Mas, no prolongamento daquela colaboração e na permanência dos meus sentimentos, dou a minha aprovação ao preceito que se encontra em debate, cônscio das minhas responsabilidades, dos deveres que decorrem do meu passado e sem renúncia de princípios ou abandono de posições, que, ao contrário, reafirmo na sua plenitude.
A proposta consagra, com efeito, a unidade da Nação, a integridade territorial, a solidariedade de todas as parcelas do conjunto português, a sua comunidade de vida e de destino.
São estes os valores supremos a salvaguardar e que a proposta governamental, na sua indiscutível autenticidade, acautela e proclama com intransigente portuguesismo e como imperativos indeclináveis.
Na continuidade do meu pensamento de sempre e de acordo com a minha ideia da Pátria, da sua vocação e do sentido da sua história, dou o meu acordo ao preceito em discussão e testemunho ao Governo a minha solidariedade.
Muito obrigado.

O Sr. Júlio Evangelista: - Nenhum de nós, Sr. Presidente, estou seguro disto, lava as mãos do passado ou pretende lavar os mãos do passado; as nossas mãos mergulham bem, mergulham bem na autenticidade e na legitimidade da tradição portuguesa. Nessa tradição, na tradição administrativa portuguesa, Sr. Presidente, se enquadram, como pontos permanentes, e isto já foi esclarecido nesta Câmara, o da descentralização e o da autonomia.
Segunda constante, Sr. Presidente, a constante secular do ataque externo ao nosso ultramar.
E destas constantes que saem as raízes profundas em que Portugal tem encontrado as mais hábeis ou mais dolorosas soluções, com as suas armas, o sangue dos seus soldados, o sangue dos seus filhos, e as soluções dos seus estadistas, da inteligência dos seus estadistas, do hábil e acutilante espírito dos seus diplomatas.
Pois, Sr. Presidente, este artigo 133.º, proposto para o texto constitucional, implica a referência aos estatutos próprios das províncias como regiões autónomas: estatutos próprios, regiões autónomas e designação de estados. Os estatutos que o artigo 133.º perconiza para as províncias ultramarinas mergulham na legitimidade da tradição portuguesa;, são nos tempos de hoje os velhos forais dos nossos concelhos ampliados à prodigiosa dimensão dos territórios de além-mar.

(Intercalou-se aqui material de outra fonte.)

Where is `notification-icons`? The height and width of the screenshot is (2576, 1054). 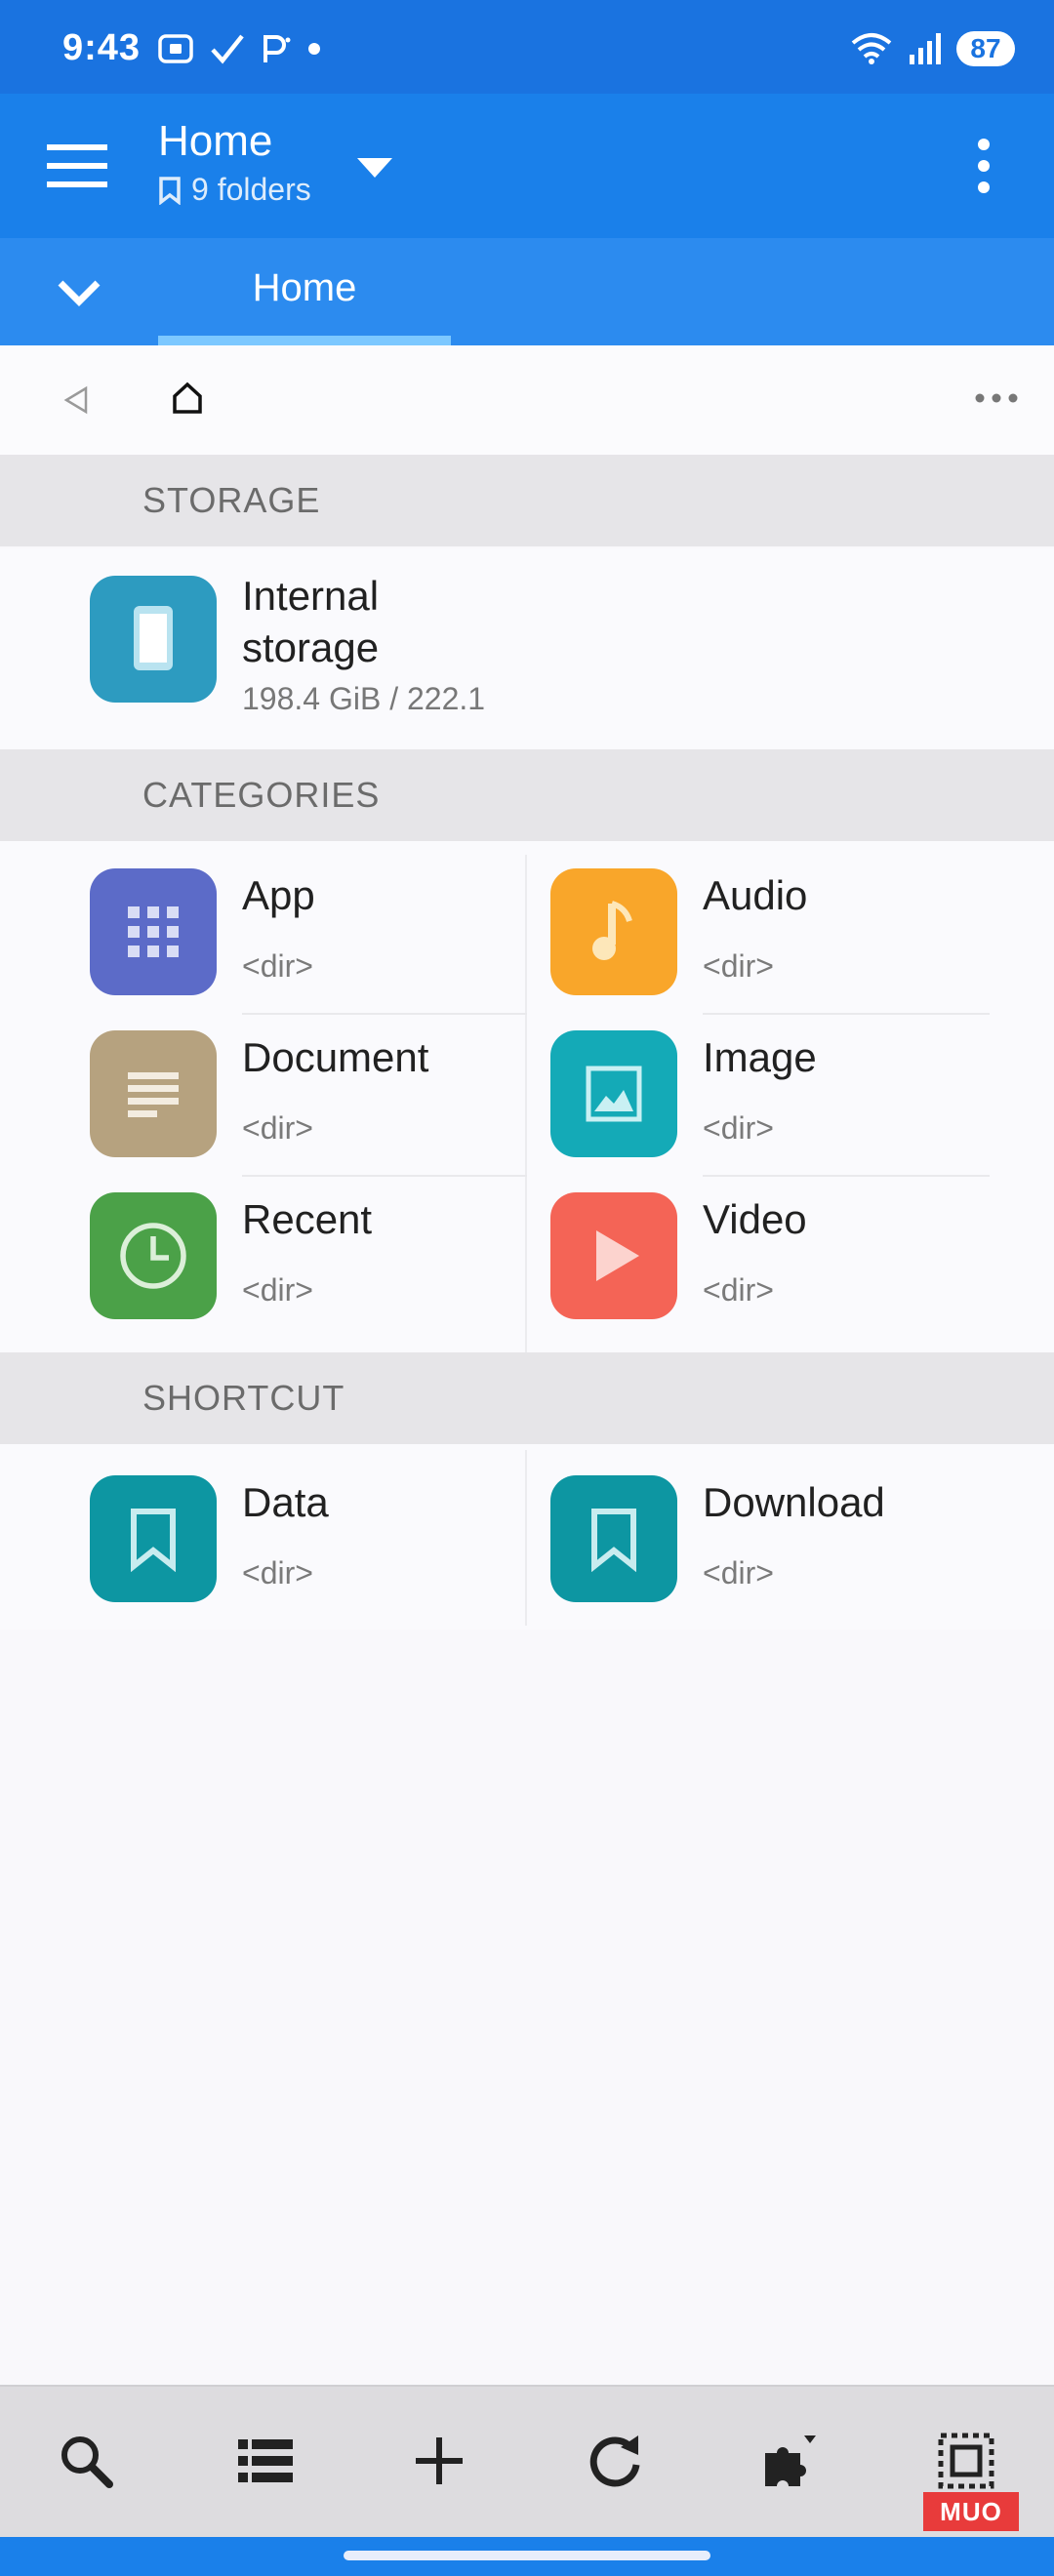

Só o racionalismo, com os códigos racionalistas do século passado, e o pensamento liberal vieram quebrar esta tradição do verdadeiro localismo e das leis locais na sua autenticidade e na sua tradição brilhante e pujante.
As regiões autónomas, quanto às províncias ultramarinas, também já se esclareceu, decorrem da singularidade do corpo e da singularidade da alma de Portugal. Da singularidade do corpo de Portugal pela descontinuidade geográfica; da alma de Portugal porque não somos um povo que se possa afirmar dispor de unidade étnica, de unidade religiosa, de unidade cultural. Pois são estas diversidades cultural, étnica e religiosa, conjugadas com a descontinuidade geográfica, que impõem a autonomia viva e vivida das províncias ultramarinas.